• _Activity_: Reproduce the rows below verbatim, beginning at the line that contains "What do you see at coordinates (7, 168)" and ending after the line that contains "center [450, 36].".

»»

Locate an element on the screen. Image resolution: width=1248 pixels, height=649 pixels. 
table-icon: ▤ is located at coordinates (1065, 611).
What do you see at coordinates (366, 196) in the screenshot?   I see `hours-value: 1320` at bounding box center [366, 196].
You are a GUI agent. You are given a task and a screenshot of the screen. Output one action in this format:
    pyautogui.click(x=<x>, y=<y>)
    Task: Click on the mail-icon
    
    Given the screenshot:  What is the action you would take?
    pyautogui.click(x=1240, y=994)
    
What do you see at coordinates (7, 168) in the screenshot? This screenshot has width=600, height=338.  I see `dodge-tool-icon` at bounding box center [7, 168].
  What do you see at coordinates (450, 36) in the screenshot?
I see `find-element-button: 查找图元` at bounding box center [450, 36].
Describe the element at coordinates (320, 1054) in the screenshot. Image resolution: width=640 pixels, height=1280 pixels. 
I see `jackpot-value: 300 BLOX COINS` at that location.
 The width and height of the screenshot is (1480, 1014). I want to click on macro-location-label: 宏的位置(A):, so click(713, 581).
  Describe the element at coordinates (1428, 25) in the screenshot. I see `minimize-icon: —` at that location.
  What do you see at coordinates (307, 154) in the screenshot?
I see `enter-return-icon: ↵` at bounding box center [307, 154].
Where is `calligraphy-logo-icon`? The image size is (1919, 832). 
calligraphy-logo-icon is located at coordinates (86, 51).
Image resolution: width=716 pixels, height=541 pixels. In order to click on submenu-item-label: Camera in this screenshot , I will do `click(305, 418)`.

««

• _Answer box_:
What do you see at coordinates (7, 168) in the screenshot? This screenshot has width=600, height=338.  I see `dodge-tool-icon` at bounding box center [7, 168].
  What do you see at coordinates (450, 36) in the screenshot?
I see `find-element-button: 查找图元` at bounding box center [450, 36].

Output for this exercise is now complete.